- EXTRACTED RECORDS -
*** Block opens ***

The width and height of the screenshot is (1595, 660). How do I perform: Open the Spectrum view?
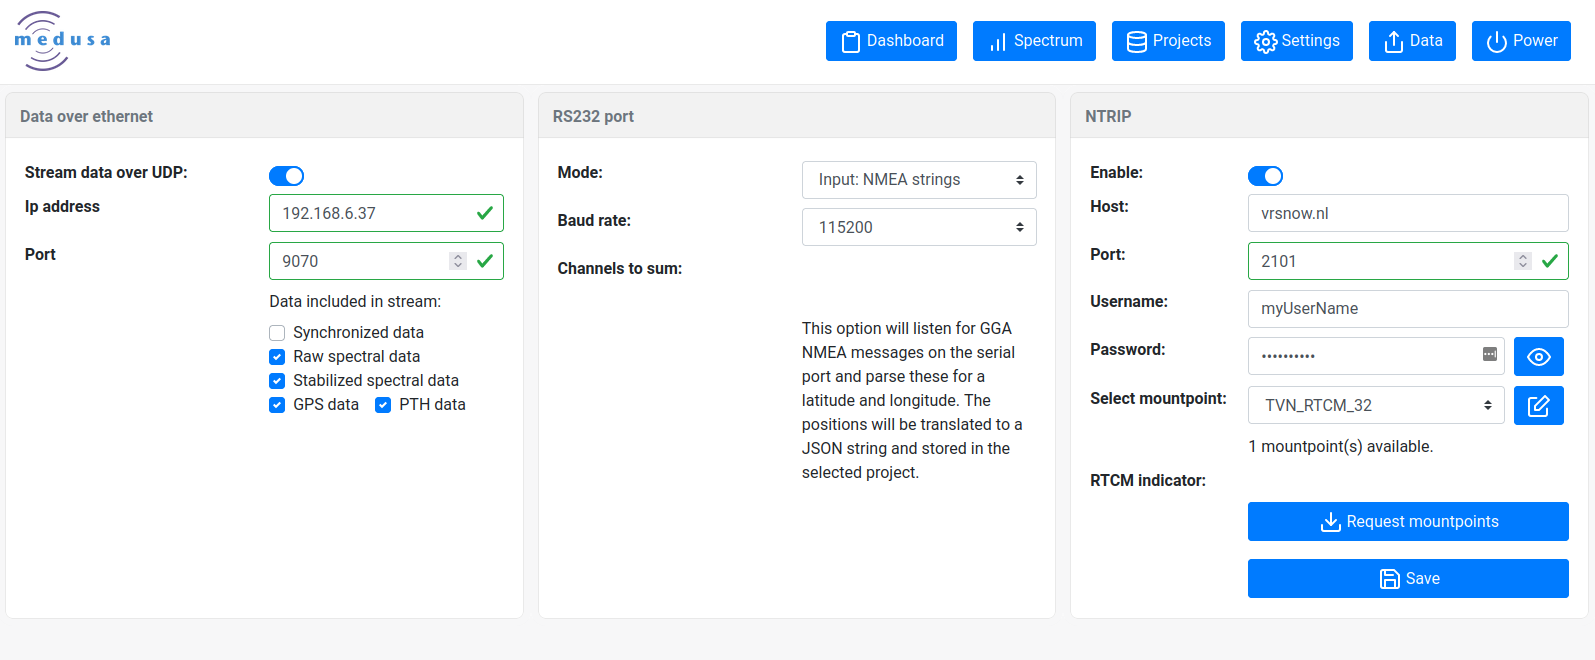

*** Block closes ***
*** Block opens ***

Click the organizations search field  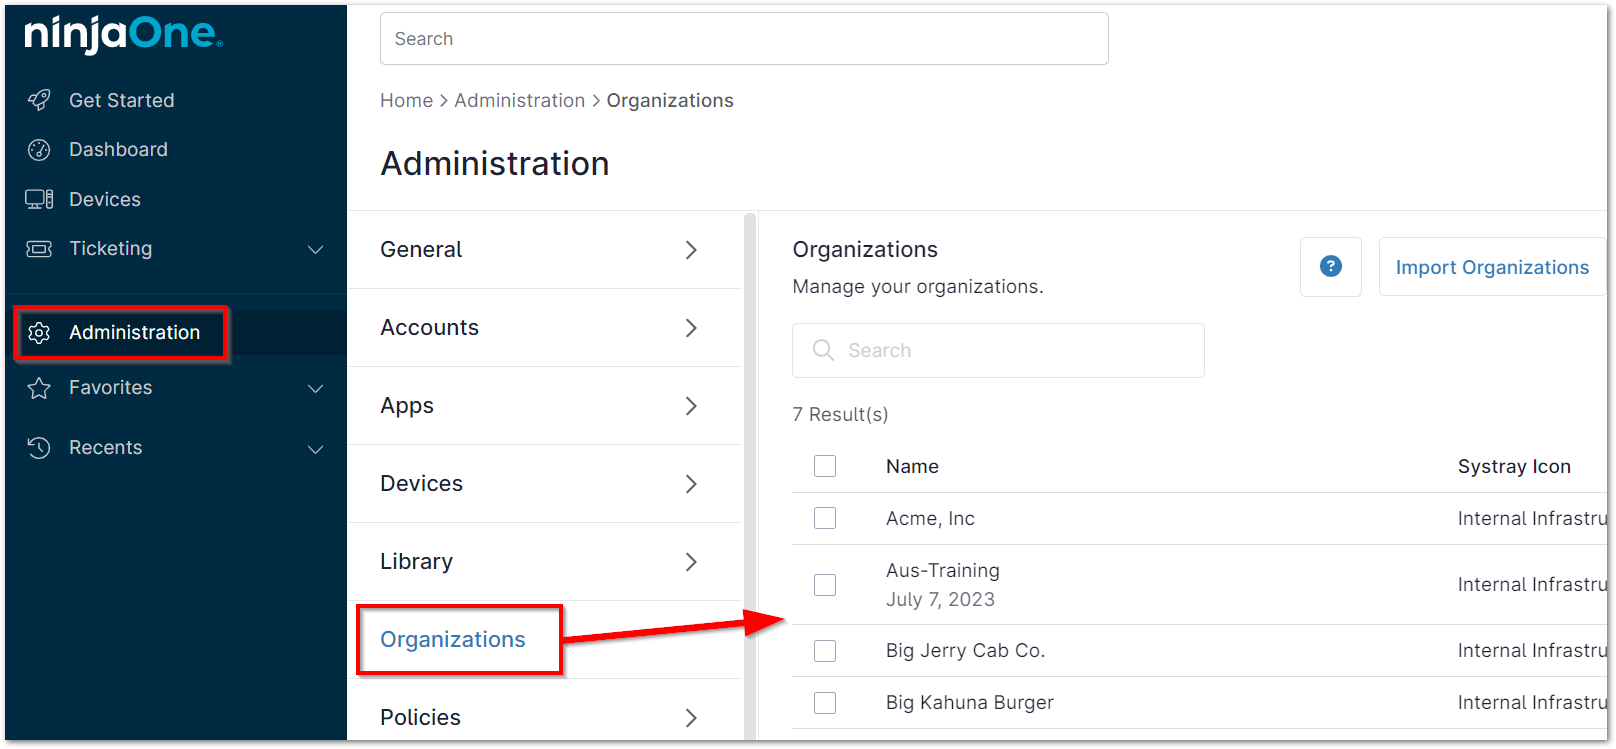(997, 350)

*** Block closes ***
*** Block opens ***

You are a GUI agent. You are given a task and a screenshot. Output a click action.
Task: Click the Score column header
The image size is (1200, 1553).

*** Block closes ***

- WHAT YOU WILL DO -
Your task for the entries above: copy exactly the span starting with the line with "Task: Click the Score column header" and going on through the line with "The image size is (1200, 1553).", both lines included, and nothing else.

- ANSWER AREA -
Task: Click the Score column header
The image size is (1200, 1553).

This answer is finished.